Why Patterns Matter for Microservices

Why Design Patterns Matter

The Problem: Distributed systems break in ways monoliths never did — partial failure, network latency, eventual consistency, deployment skew. Inventing a fix from first principles every time is how teams ship distributed monoliths.

The Solution: A shared vocabulary of patterns — Strangler Fig, BFF, Saga, Sidecar — that have been beaten on by Netflix, Amazon, Uber, and Spotify. Patterns are not blueprints; they are named trade-offs. Knowing the name lets you reach for the right one and skip the ones that don’t fit.

Real Impact: Sam Newman’s Building Microservices, Chris Richardson’s Microservices Patterns, and Martin Fowler’s microservices.io codify the catalog. Engineers who can talk in patterns argue faster and ship safer.

Real-World Analogy

Patterns are like cooking techniques. Braising, searing, emulsifying — none of them is a recipe. They’re named ways of solving a class of problem. A good cook reaches for the right technique without thinking; a bad cook follows recipes literally and is helpless when something is missing.

The same is true here. “Use the Saga pattern” is not a recipe — it’s a technique. The recipe is your specific business workflow. The pattern just tells you which moves are safe.

Microservices design patterns are organized into seven families — one per problem domain you encounter in production. The rest of this tutorial walks each family in the order you typically meet them: split the monolith, glue it back together, share infrastructure concerns, survive failure, manage data, migrate from legacy, see what is happening.

FamilyProblem It SolvesHeadline Patterns
DecompositionHow to draw service boundariesDecompose by Business Capability, by Subdomain (DDD)
IntegrationHow clients reach many servicesAPI Gateway, BFF, Aggregator
Cross-CuttingShared concerns without shared codeSidecar, Ambassador, Adapter
ResilienceSurviving partial failureCircuit Breaker, Bulkhead, Retry, Timeout
DataConsistency across service boundariesDatabase-per-Service, Saga, CQRS, Event Sourcing
MigrationMoving off a monolith without a rewriteStrangler Fig, Anti-Corruption Layer, Branch by Abstraction
ObservabilityKnowing what just happened, across N servicesDistributed Tracing, Health Check API, Log Aggregation

Decomposition Patterns

Before you can build a microservice, you have to decide what it is. Decomposition patterns are how you draw the lines. Get this wrong and every other pattern in this tutorial will fight you.

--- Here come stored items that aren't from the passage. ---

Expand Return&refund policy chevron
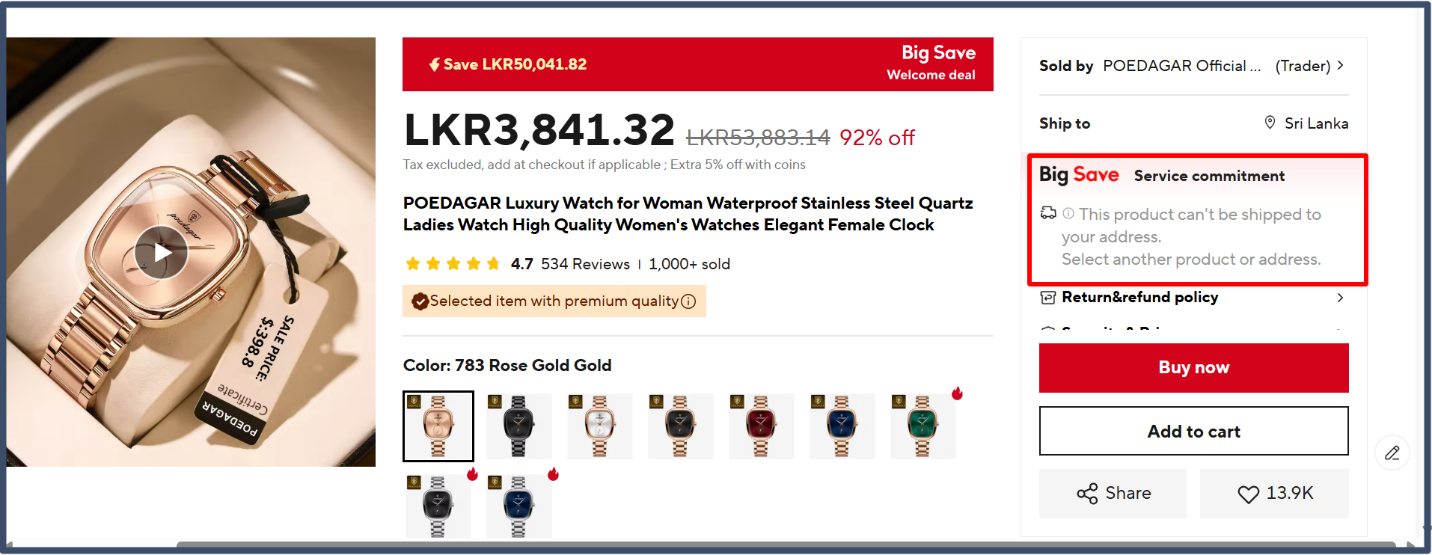The image size is (1432, 555). pos(1340,297)
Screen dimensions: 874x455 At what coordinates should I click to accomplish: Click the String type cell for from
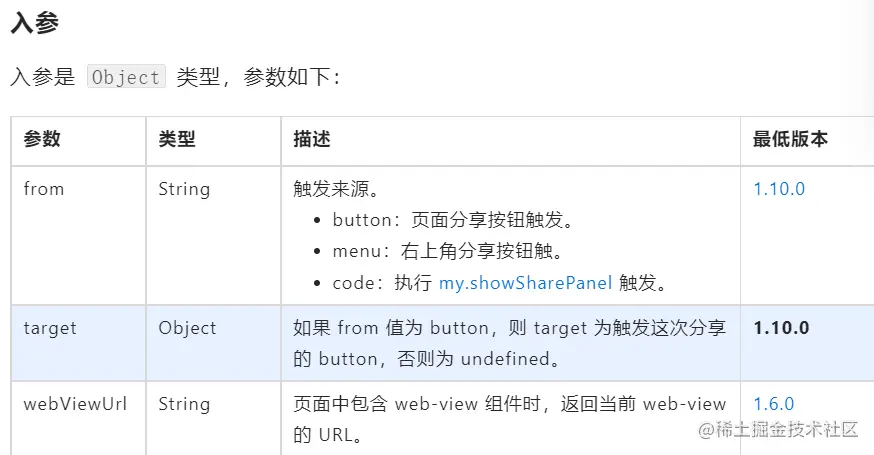[x=184, y=189]
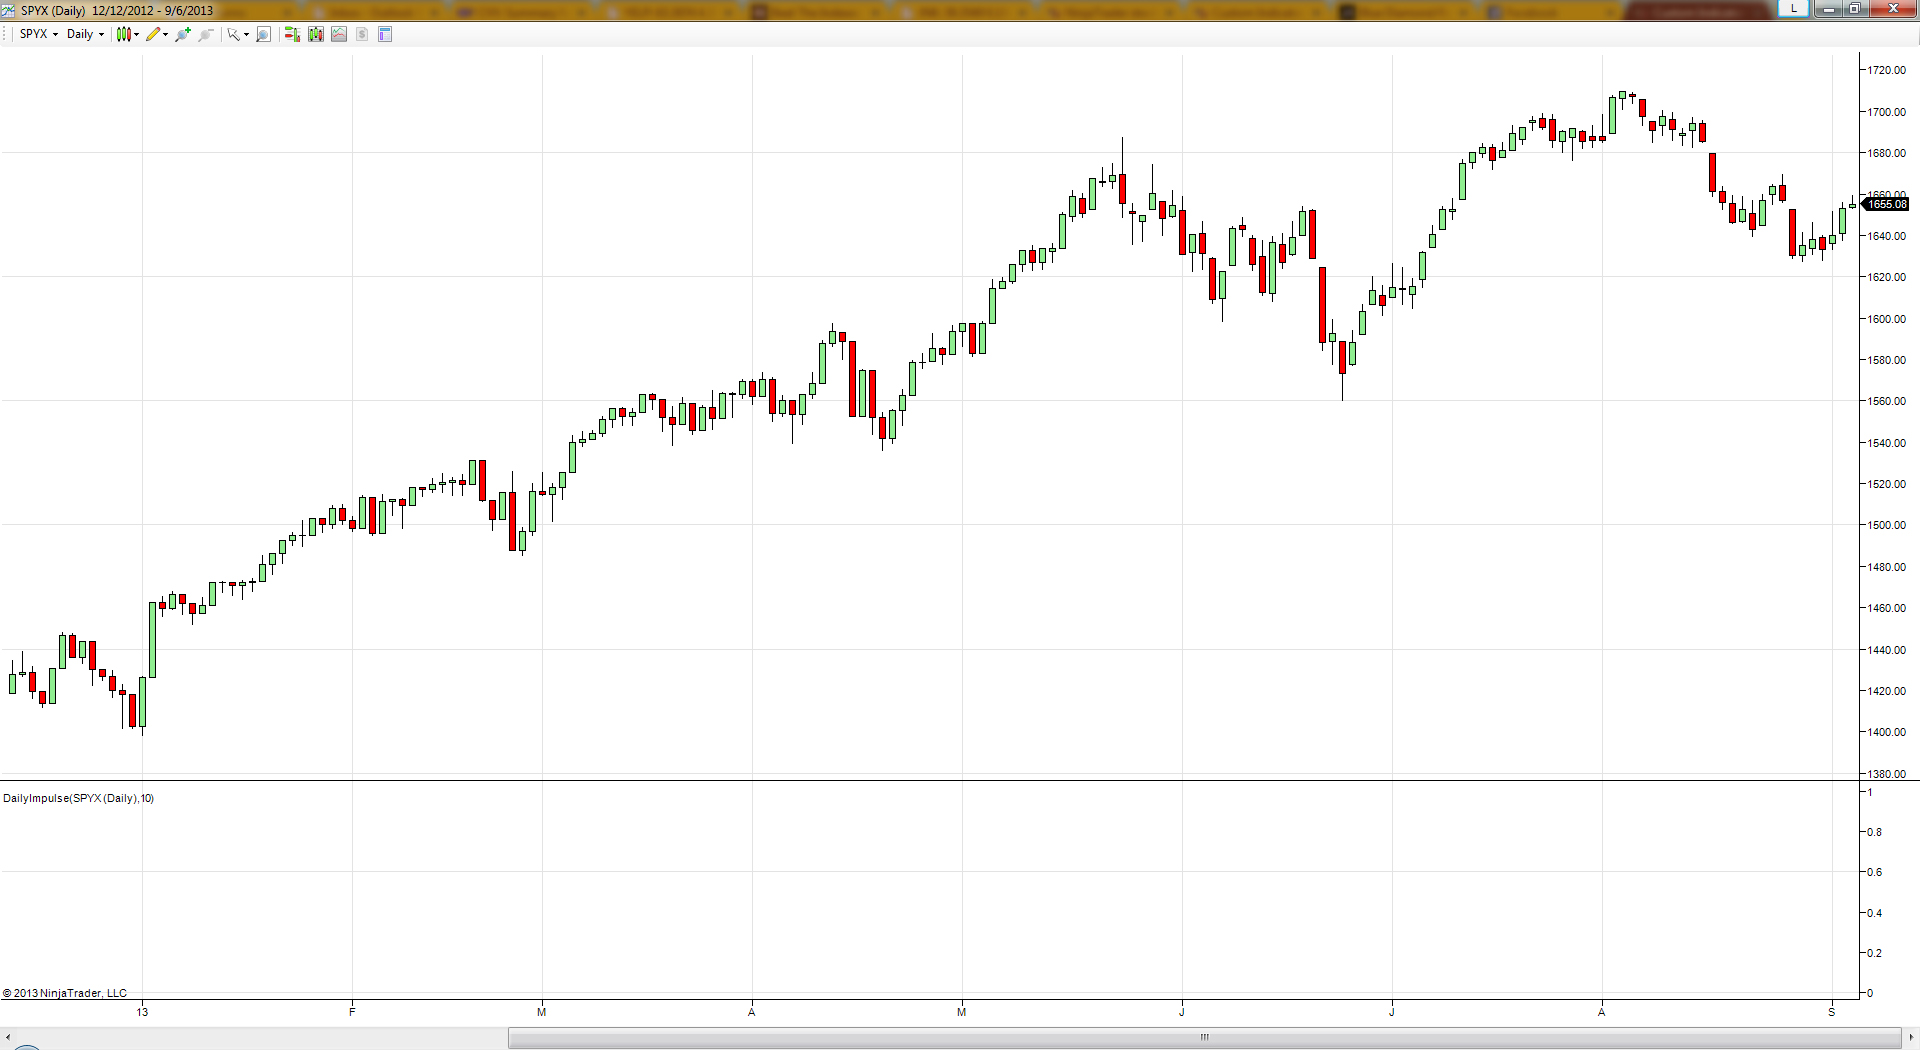Select the pencil drawing tools icon
1920x1050 pixels.
click(x=152, y=34)
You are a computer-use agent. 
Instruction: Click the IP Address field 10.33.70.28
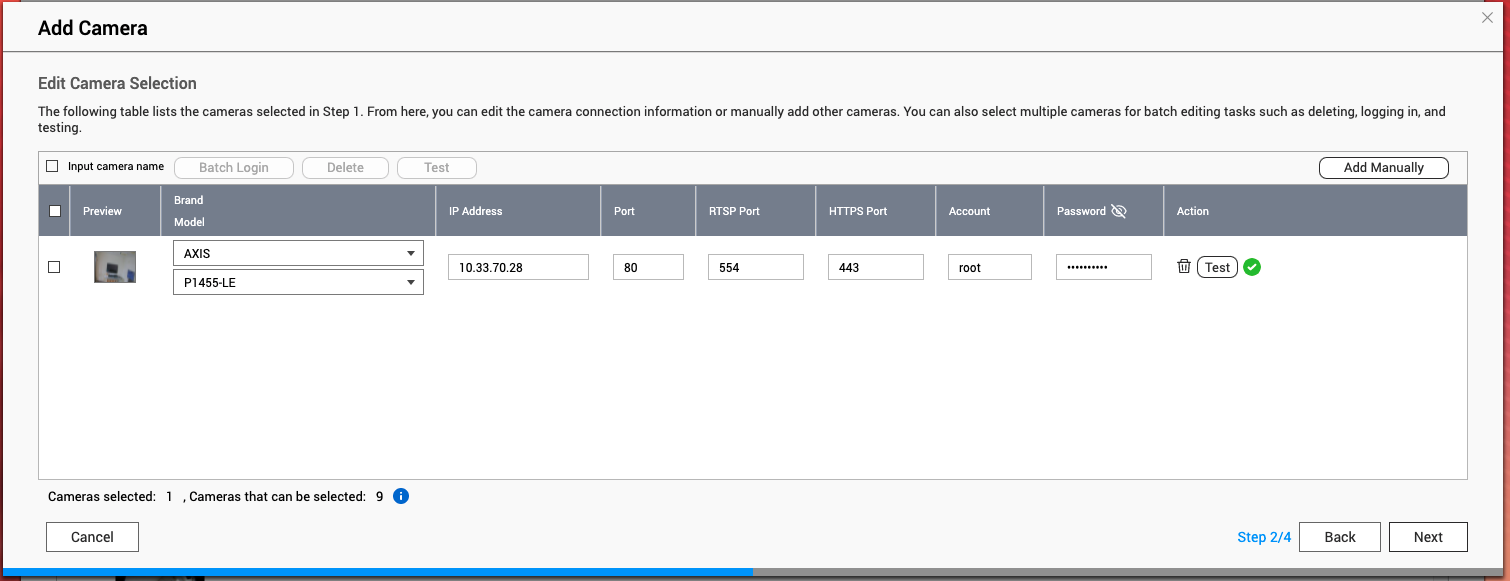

Decompose by Business Capability

A business capability is something the organization doesCatalog, Pricing, Checkout, Fulfillment. Each becomes a service. The advantage is stability: capabilities change much more slowly than technologies or org charts. Amazon’s decomposition into Cart, Checkout, Payments, Recommendations is the canonical example.

Decompose by Subdomain (DDD)

Eric Evans’ Domain-Driven Design gives the more rigorous version: identify bounded contexts, each with its own ubiquitous language, and let each context become (at most) one service. The strength of DDD is precision — it gives you a way to argue about boundaries instead of just guessing.

Three kinds of subdomain

  • Core: Where you make money. Build it yourself, invest deeply. (Netflix recommendation engine.)
  • Supporting: Necessary, not differentiating. Build minimally or buy. (Internal admin tooling.)
  • Generic: Solved problems. Buy or use SaaS. (Auth, billing, email delivery.)

Spending core energy on generic subdomains is the most common decomposition mistake.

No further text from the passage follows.